Né au Touquet, il grandit à Boulogne-sur-Mer. ” Ce qui a toujours guidé mon parcours finalement, c’est la chose publique. Je rêvais d’être journaliste car pour moi c’était un métier qui permettait d’en parler, de la chose publique. Je l’ai été 20 ans.”
Il commence sa carrière en 1970, passe par La Voix du Nord, puis descend à Paris où il se spécialise dans les sujets économiques. Il deviendra rédacteur en chef du journal Les Échos, puis en 1981 il est nommé chef du service économique et social de TF1. Philippe Vasseur ira même jusqu’au Figaro où il deviendra directeur en 1987 de la rédaction économique, autrement dit ” j’étais en charge des pages saumon”, sourit-il.
C’est pendant la campagne présidentielle de 1981 qu’il rencontre le Président Valéry Giscard d’Estaing, dans le cadre d’une interview. Il est par la suite approché par le parti politique de l’ancien président, l’Union pour la démocratie française (UDF). Il sera élu député du Pas-de-Calais sous cette étiquette en 1986, puis en 1988,1993 et 1997. ” La vie est faite de rencontres. Si je n’avais pas rencontré le Président, peut-être que je ne serais pas devenu député, ni ministre par la suite.”
Car la suite, c’est qu’en devenant député, Philippe Vasseur se saisit de certains dossiers agricoles. ” Ça surprenait car les autres députés ne voyaient pas le Pas-de-Calais comme un département agricole, alors même qu’il l’est beaucoup ! C’est comme ça que Jacques Chirac m’a repéré…” Pour rappel, Jacques Chirac est alors d’un autre parti : le RPR (Rassemblement pour la République). Pourtant, ” le courant est tout de suite passé”.
C’est ainsi que, lors de son élection à la présidence de la République, Jacques Chirac pense à Philippe Vasseur pour l’agriculture. ” J’en garde un très bon souvenir, ces années ont été de très belles années professionnellement, malgré les difficultés.” Parmi ces dernières : ni plus ni moins que la crise de la vache folle. ” J’ai dû prendre des décisions difficiles, dont l’arrêt de la commercialisation de tout ce qui avait trait au système nerveux des bovins, comme la cervelle… 50 % des tripiers ont fermé, mais on les a fortement indemnisés.”

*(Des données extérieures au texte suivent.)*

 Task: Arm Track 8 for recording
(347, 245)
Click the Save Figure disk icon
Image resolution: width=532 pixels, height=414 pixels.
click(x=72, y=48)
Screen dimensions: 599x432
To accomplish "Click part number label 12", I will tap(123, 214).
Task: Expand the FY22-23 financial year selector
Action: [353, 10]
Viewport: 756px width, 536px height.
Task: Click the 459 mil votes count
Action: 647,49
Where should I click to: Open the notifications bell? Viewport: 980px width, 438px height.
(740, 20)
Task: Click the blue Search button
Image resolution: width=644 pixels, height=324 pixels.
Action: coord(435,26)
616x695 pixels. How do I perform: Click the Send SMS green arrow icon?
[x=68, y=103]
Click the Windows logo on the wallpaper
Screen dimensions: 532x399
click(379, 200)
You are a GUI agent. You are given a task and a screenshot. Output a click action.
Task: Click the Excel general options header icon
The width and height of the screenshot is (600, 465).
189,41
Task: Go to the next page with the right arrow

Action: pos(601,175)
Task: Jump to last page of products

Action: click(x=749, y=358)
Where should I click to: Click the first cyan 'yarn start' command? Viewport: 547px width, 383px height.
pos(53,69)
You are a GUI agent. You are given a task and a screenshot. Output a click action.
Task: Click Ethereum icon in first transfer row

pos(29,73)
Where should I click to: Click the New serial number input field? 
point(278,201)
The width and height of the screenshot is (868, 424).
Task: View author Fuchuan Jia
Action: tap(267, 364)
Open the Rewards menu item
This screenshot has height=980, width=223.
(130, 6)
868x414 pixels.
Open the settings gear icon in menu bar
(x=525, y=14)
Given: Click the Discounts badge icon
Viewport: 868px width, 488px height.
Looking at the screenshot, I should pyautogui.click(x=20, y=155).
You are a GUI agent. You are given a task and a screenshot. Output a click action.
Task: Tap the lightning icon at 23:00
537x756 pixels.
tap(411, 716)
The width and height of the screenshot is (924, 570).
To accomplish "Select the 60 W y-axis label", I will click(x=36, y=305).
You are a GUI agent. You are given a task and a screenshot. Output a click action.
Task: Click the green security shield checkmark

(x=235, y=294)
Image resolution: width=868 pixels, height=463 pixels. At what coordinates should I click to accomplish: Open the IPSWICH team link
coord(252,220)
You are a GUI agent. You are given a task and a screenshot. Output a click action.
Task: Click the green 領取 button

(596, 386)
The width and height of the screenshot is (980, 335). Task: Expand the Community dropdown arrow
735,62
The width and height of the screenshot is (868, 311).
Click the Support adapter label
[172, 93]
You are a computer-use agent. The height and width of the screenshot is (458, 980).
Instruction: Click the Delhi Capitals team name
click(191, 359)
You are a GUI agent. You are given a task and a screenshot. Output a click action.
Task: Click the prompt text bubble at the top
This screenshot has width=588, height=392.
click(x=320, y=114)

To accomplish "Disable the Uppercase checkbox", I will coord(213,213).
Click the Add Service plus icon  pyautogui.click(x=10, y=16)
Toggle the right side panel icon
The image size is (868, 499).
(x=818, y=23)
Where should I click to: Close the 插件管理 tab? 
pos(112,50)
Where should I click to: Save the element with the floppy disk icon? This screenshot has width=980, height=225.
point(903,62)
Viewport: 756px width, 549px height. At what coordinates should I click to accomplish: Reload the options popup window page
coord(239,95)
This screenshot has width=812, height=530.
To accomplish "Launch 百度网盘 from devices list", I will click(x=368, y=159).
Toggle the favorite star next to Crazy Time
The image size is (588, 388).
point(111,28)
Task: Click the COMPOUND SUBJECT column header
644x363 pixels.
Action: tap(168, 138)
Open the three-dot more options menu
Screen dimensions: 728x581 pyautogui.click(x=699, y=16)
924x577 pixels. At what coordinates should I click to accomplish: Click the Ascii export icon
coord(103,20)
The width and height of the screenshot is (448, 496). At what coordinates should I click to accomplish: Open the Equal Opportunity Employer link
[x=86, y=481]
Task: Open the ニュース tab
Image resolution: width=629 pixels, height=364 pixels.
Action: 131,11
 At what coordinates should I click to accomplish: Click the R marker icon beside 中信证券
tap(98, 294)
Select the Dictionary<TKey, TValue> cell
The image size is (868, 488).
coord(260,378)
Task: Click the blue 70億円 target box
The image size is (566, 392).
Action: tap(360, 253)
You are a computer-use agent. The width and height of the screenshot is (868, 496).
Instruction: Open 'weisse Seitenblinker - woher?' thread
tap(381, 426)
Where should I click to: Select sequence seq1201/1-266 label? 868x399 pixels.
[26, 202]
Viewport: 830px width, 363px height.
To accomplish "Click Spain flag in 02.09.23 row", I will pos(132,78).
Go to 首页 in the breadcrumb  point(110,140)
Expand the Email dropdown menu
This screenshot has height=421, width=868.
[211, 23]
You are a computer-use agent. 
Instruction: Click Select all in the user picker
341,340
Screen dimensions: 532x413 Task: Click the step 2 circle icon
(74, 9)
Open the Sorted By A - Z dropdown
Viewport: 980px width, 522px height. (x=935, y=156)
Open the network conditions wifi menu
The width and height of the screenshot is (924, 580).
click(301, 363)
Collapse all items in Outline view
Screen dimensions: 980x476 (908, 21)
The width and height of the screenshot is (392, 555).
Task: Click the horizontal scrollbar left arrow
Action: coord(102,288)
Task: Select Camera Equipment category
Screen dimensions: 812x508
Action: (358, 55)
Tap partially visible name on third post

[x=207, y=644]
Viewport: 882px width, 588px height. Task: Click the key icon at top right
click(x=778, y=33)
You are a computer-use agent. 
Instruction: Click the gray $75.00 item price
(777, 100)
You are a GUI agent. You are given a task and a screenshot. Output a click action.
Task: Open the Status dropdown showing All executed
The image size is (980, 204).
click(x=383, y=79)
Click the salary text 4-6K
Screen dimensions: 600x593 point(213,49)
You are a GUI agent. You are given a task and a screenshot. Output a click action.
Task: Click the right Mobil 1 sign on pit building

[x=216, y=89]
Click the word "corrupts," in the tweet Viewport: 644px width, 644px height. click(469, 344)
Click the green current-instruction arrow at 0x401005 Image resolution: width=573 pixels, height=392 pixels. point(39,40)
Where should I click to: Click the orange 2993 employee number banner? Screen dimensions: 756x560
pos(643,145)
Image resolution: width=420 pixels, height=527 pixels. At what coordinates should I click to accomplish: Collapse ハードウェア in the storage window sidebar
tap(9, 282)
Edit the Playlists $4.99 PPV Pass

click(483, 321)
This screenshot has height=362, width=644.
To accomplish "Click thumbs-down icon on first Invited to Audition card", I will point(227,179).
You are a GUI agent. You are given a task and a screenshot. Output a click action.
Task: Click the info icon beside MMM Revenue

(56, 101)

Proche de la FNSEA, Philippe Vasseur met cependant un point d’honneur à recevoir tous les syndicats car ” on réagit en fonction des problèmes et non des syndicats”, insiste l’ex-ministre.
Mais après 14 ans de vie politique, il est temps de changer d’air : ” J’ai changé de vie tous les 15-20 ans”, plaisante-t-il.
Il se reconvertit alors dans le secteur banquier, ” mais banquier mutualiste (!)”, en devenant président du Crédit mutuel Nord Europe. Il multiplie ensuite les casquettes : président de la CCI Hauts-de-France, du World Forum Lille ou encore de la mission Rev3… dont il est à l’origine.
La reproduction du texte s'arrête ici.